Hopefully, this example demonstrates that the issue transaction pattern is not compatible with the source code project transaction pattern. Therefore, the best practice is to store issues separately. For example, Issues for a GitHub project are stored in a separate repository.

Likewise, issue data types do not normally belong in the iModel. However, issues stored externally are often linked to Elements in the iModel using one of the following techniques:

  • iModel Guid + ElementId
  • iModel Guid + Code
  • FederationGuid

Please see Element Fundamentals for more details.

Note: It is important to also persist the iModel changeset GUID to record the version of the iModel that the issue was first logged against.

Markup / Design Review

Many design review workflows include a process where issues (mentioned above) and markups are collected against a fixed / approved version. Those reviewing the design are often outside of the core engineering team and do not have the permission nor ability to actually change the underlying data. Many products include a digital workflow that mimics drawing notes with a red marker on a construction drawing. Here is one example.
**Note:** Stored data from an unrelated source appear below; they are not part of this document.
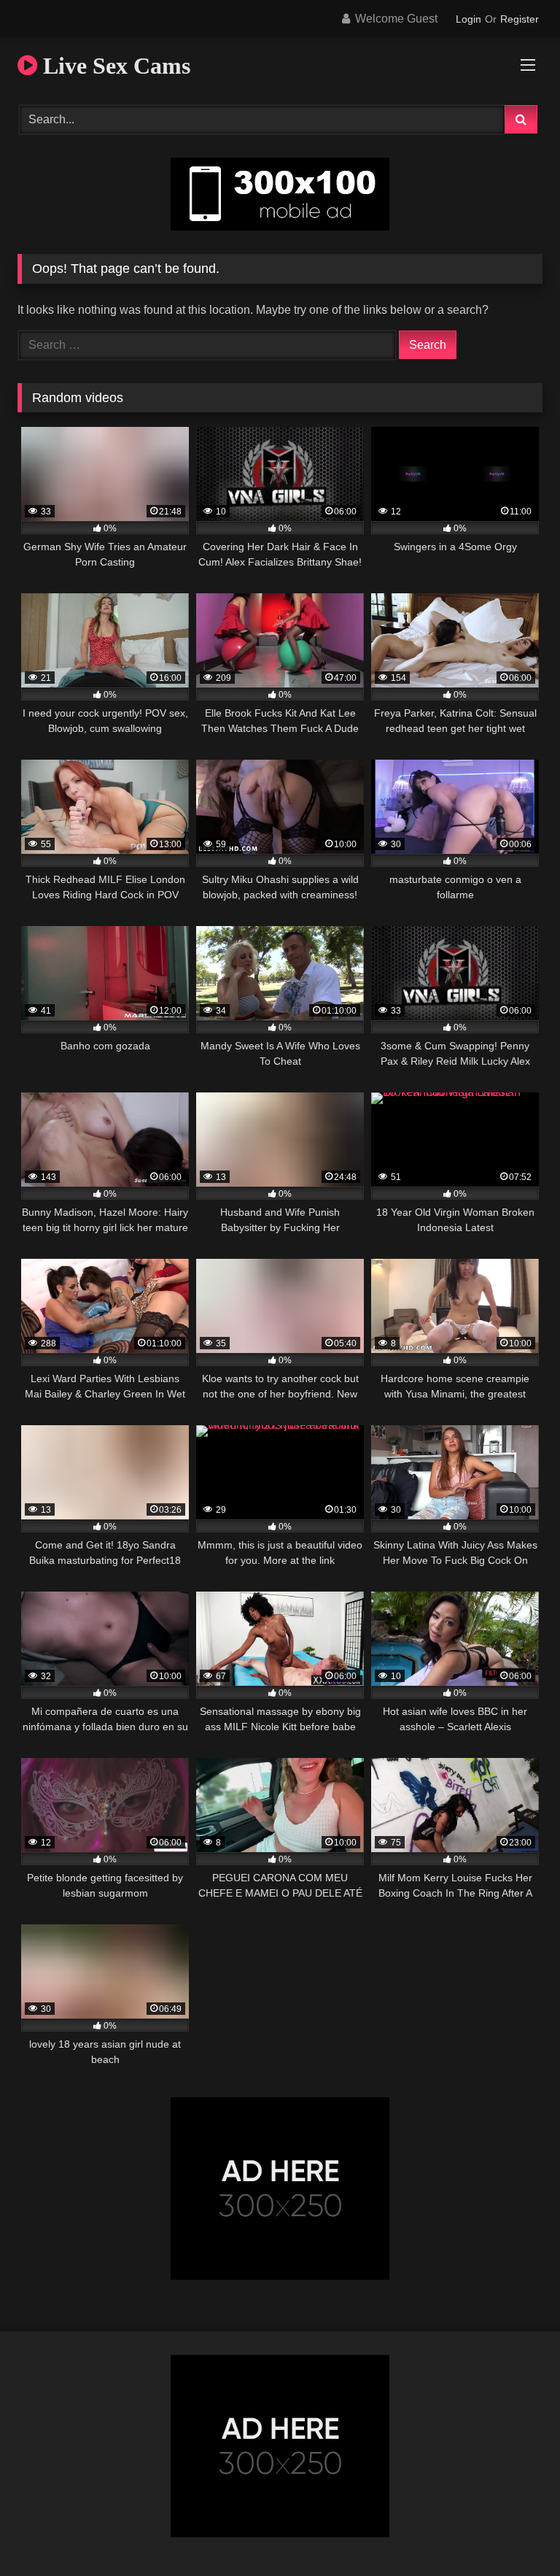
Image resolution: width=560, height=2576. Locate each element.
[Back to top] (515, 2532)
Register (519, 19)
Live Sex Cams (113, 66)
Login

This type of review process depends on the underlying data (the iModel in this case) not changing. Therefore, the markups and comments must be stored externally. Thus, even though the iModel repository is optimized for storing graphical markup and annotations, it is really the workflow and permissions that cause these markups to be stored externally. Again, there are frontend ways of mashing up the markup with the infrastructure model so that the comments can be seen in context and addressed.

Reality Data

Reality Data is an overarching term for information in the form of point clouds, laser scans, and images. Because reality data is captured rather than modeled, the workflows and transaction patterns are different. The sheer size of reality data requires other special considerations. This leads to the guidance that reality data should be stored separate from the iModel and then mashed up at display time on the frontend.

Sticking with the GitHub analogy, it is not common for training videos (also large and captured) to be stored in the same repository as source code. However, it would be common for a website to link to both the training video and the source code.

There are services that specialize in the capture, management, and preparation of reality data. Here is an example.

The iTwin.js library has capabilities that make it easy to display and work with reality data.

Note: For cases where an AI/ML algorithm recognizes objects from reality data, the resulting objects output from that algorithm likely belong in the iModel.

Time Series Data

Time series data is also captured rather than modeled. One common source of time series data is with IoT sensor devices. As an example, an IoT sensor device could capture the temperature over time. The continuous and potentially real-time nature of the temperature reading represents a different transaction pattern. Therefore, the observations from such a device would not belong in a GitHub repository nor in an iModel.

However, the type of sensor and its physical location are often modeled and would be appropriate to be stored in the iModel. In many cases, frontend mash ups are created that correlate the Id of the physical device in the iModel with the Id of the real-time data stream or historical time series data.


It is not possible to cover all potential cases, so the general guidance is:

Inside iModel Data Type Characteristics
Yes The data type is modeled
Yes Component-level change tracking is important
Yes A strong correlation to the physical perspective
Yes Compatible transaction pattern
No The data type is captured
No Time series data
No Analysis results
No Objects with frequently changing status

Note: The iTwin.js library has been designed with federation in mind and is the ideal way to form connections with the iModel.